Scientists Identify Key Protein Involved In Progressive Blindness

June 12, 1998

ANN ARBOR---University of Michigan scientists are part of an international team of researchers who have identified a protein that---when absent or defective because of genetic mutations---causes a disease called Usher syndrome. Children with Usher syndrome develop progressive retinal degeneration and are functionally blind by age 40. They also are born with varying degrees of hearing loss.

In an article published in the June 12 issue of Science, researchers from the University of Nebraska Medical Center, who directed the research project, reported the discovery of the gene responsible for the most common type of Usher syndrome. Collaborators Anand Swaroop, Ph.D., associate professor of ophthalmology and human genetics at the Kellogg Eye Center in the U-M Health System, and Denise Yan, Ph.D., post-doctoral fellow, are trying to learn more about the protein encoded by the Usher gene (USH2A) and its effects on the human eye.

Swaroop and Yan found large amounts of an RNA molecule, which directs production of the Usher syndrome protein, in the retina of the eye. "Since the predicted Usher protein has a physical structure similar to other extracellular matrix proteins, it may serve as the glue that holds retinal cells together," Swaroop said. "It also may provide a connecting medium for communication between different components of the retina."

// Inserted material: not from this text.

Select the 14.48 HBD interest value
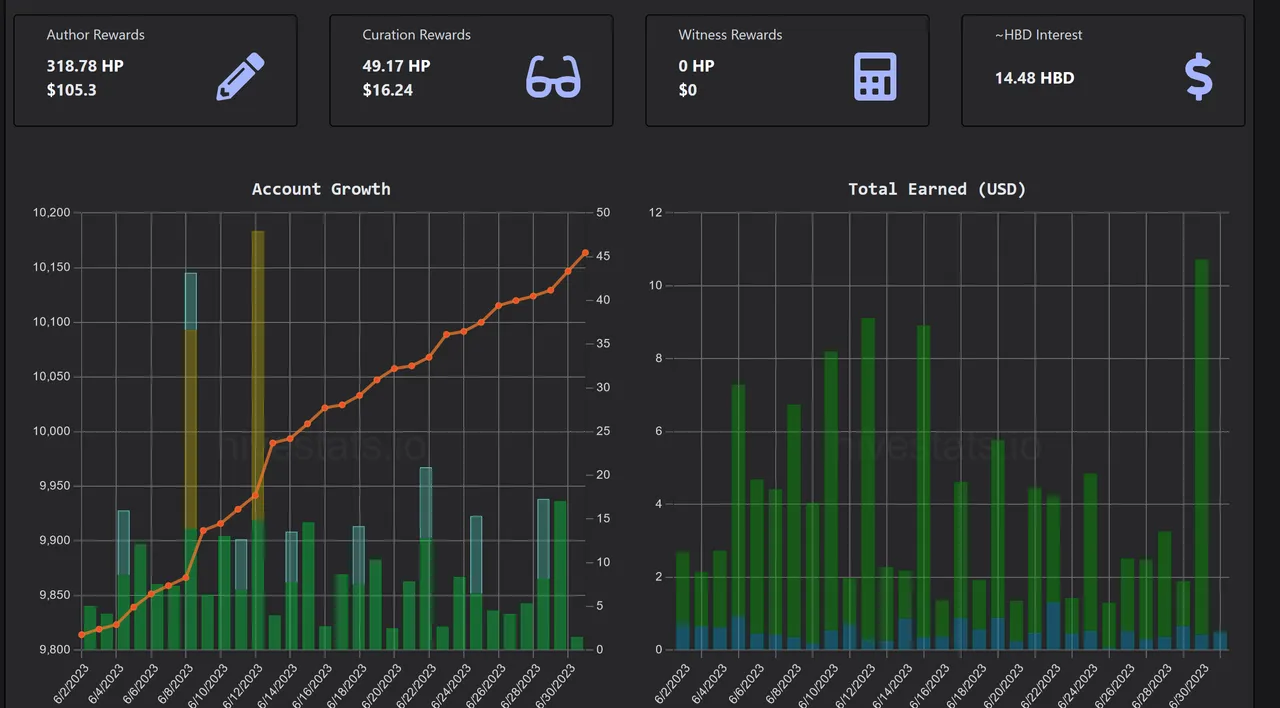The image size is (1280, 708). pyautogui.click(x=1034, y=78)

In future research, U-M scientists will try to determine exactly where the USH2A protein is located in the retina and precisely what its function is. Once scientists understand what the protein does, they may be able to develop new treatments for people with Usher syndrome and other types of retinal degeneration.

The long-term implications of the study for other retinal and macular degenerations are unclear, according to Swaroop. "We do know that age-related macular degeneration---the most common cause of blindness in the elderly---is associated with changes in components of the extracellular matrix," Swaroop said. "In future research, we will try to determine if the function of the USH2A protein is altered in this disease, as well."

The research was funded by the National Institutes of Health, the Nebraska Research Initiative Fund, the Foundation Fighting Blindness and Research to Prevent Blindness.